Existe-t-il un art international de la marionnette ou persiste-t-il de fortes différences esthétiques nationales ?
A.-F. C. : Mis à part dans les formes classiques, tels que le bunraku, les marionnettes indonésiennes ou thaïlandaises, qui possèdent une identité propre, l’éclatement du castelet se retrouve partout : la marionnette – et les manipulateurs – ont désormais conquis l’espace et mixent les techniques. D’autre part, le théâtre d’objets, très français, s’est aujourd’hui immiscé dans les autres pays. Les formes, les esthétiques, les idées circulent de plus en plus par-delà les frontières.
 
Comment se caractérise ce renouveau de la marionnette ?
A.-F. C. : A rebours de l’image enfantine, voire niaiseuse, qui continue souvent de prévaloir, la marionnette offre un formidable territoire d’aventures artistiques, de maillage entre les disciplines, d’invention sur les contenus. Elle est en prise avec les problématiques du monde actuel, car elle permet, du fait même du médium qu’elle constitue, une plus grande distanciation et donc une grande liberté de ton face à des sujets difficiles que l’incarnation rendrait illustratifs, voire insupportables. Cette édition en témoigne : la marionnette s’impose dans la danse, les arts plastiques, le cirque contemporain, le théâtre, la musique…
 
Quelles sont les relations avec l’Institut international de la marionnette, implanté à Charleville-Mézières ?
A.-F. C. : Nos missions sont complémentaires, l’Institut intervenant sur la formation, la transmission et la recherche, le Festival sur la production et la diffusion.

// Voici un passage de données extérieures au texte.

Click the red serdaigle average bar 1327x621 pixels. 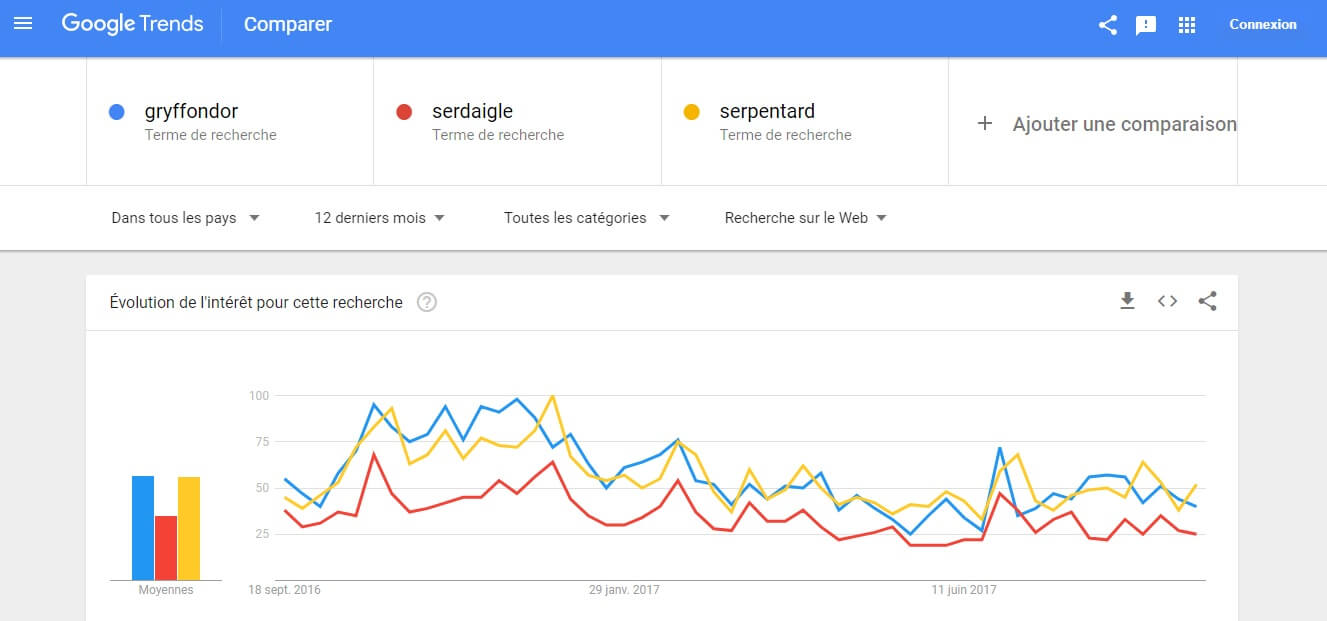166,548
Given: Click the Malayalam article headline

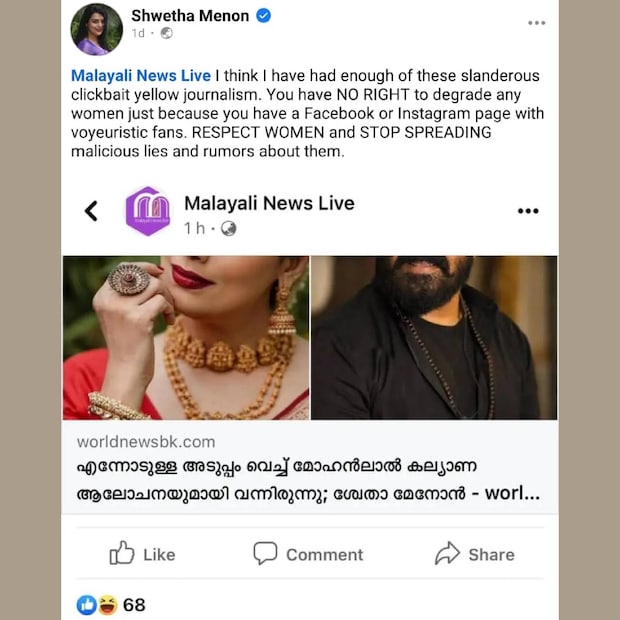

Outre l’intégration de présentation de travaux d’élèves et la rencontre entre écoles, la programmation compte beaucoup d’artistes issus de l’Institut, qui, en vingt ans, a contribué à former de nouvelles générations de marionnettistes et irrigué les réseaux de création. Quatre spectacles des 6ème et 7ème promotions ont été accueillis dans le lieu de résidence du festival.
 
Vous ouvrez cette année un espace professionnel, le Repaire.
A.-F. C. : Le festival rassemble des marionnettistes du monde entier et beaucoup de programmateurs. C’est l’occasion de favoriser les rencontres et les débats d’idées. De nombreuses conférences, table rondes et scènes ouvertes sont organisées autour de la thématique « qui manipule qui ? », déclinée sur les plans esthétique, politique, social, culturel… Autant de façons d’envisager le lien entre poétique et politique.
 
Entretien réalisé par Gwénola David


15ème Festival mondial des théâtres de marionnettes, du 18 au 27 septembre 2009, à Charleville-Mézières. Rens. 03 24 59 94 94 et www.festival-marionnette.com.